== Given records ==
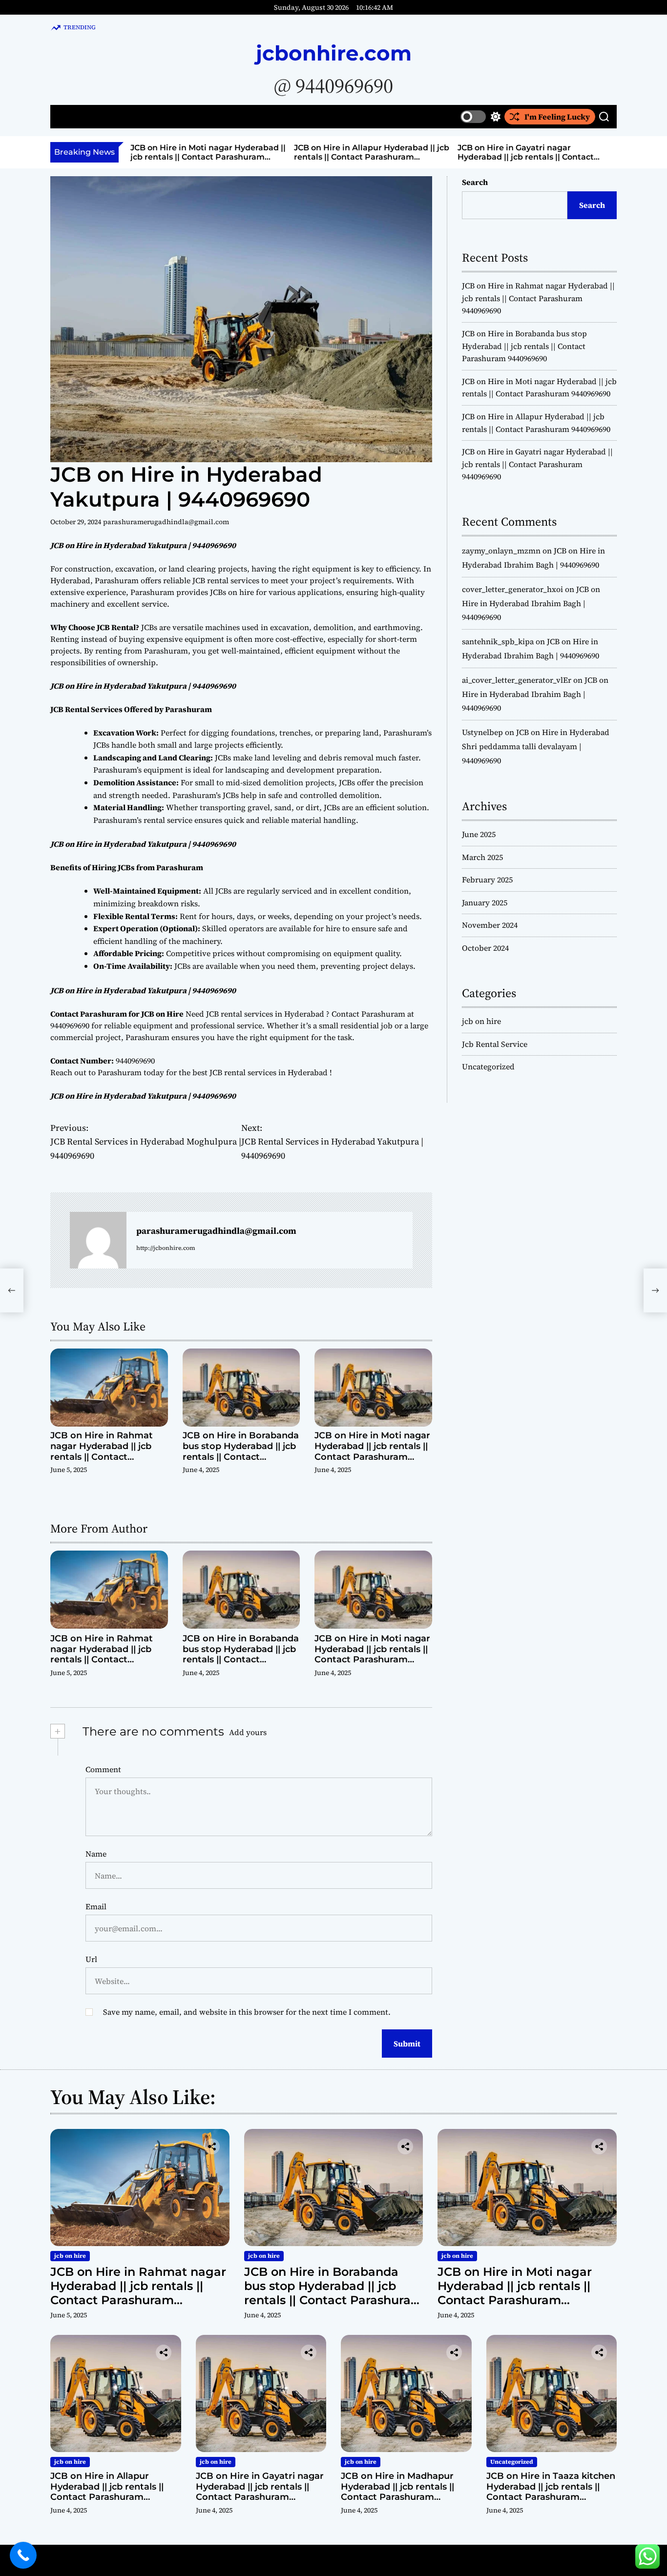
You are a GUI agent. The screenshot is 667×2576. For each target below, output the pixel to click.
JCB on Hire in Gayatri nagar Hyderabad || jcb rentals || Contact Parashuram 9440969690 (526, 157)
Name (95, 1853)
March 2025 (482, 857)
--
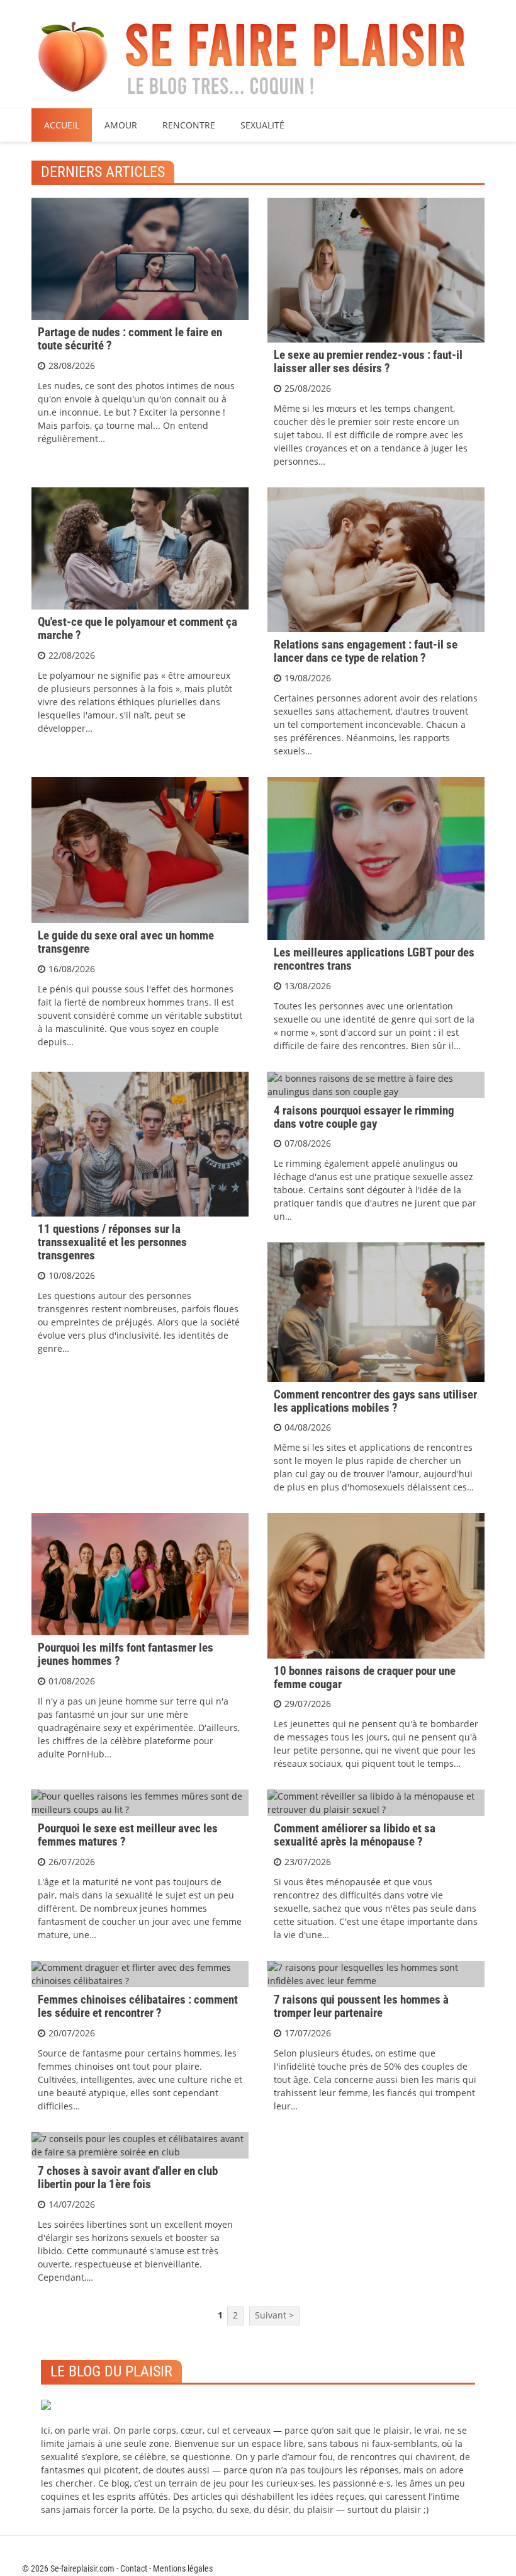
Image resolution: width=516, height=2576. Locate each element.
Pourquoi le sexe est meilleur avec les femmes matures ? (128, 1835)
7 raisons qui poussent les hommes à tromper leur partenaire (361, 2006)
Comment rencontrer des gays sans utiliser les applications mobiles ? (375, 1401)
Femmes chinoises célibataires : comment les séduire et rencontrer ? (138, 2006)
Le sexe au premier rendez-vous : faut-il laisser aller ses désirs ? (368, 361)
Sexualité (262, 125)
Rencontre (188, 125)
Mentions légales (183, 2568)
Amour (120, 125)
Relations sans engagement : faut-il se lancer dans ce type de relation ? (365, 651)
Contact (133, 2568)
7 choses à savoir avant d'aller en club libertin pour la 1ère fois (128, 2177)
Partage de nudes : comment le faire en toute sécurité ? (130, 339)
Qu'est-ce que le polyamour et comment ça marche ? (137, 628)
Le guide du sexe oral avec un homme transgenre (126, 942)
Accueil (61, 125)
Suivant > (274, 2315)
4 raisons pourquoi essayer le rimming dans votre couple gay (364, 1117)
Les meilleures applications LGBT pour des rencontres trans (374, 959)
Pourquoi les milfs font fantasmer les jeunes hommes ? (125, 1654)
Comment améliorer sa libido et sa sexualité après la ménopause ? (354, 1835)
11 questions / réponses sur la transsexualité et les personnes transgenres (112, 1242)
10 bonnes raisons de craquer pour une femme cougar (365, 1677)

== Your goal ==
Please, from the material above, copy only the lines from the line with "Relations sans engagement" up to and including the line with "10 bonnes raisons", exactly as written.

== Output of the task ==
Relations sans engagement : faut-il se lancer dans ce type de relation ? (365, 651)
Contact (133, 2568)
7 choses à savoir avant d'aller en club libertin pour la 1ère fois (128, 2177)
Partage de nudes : comment le faire en toute sécurité ? (130, 339)
Qu'est-ce que le polyamour et comment ça marche ? (137, 628)
Le guide du sexe oral avec un homme transgenre (126, 942)
Accueil (61, 125)
Suivant > (274, 2315)
4 raisons pourquoi essayer le rimming dans votre couple gay (364, 1117)
Les meilleures applications LGBT pour des rencontres trans (374, 959)
Pourquoi les milfs font fantasmer les jeunes hommes ? (125, 1654)
Comment améliorer sa libido et sa sexualité après la ménopause ? (354, 1835)
11 questions / réponses sur la transsexualité et les personnes transgenres (112, 1242)
10 bonnes raisons de craquer pour une femme cougar (365, 1677)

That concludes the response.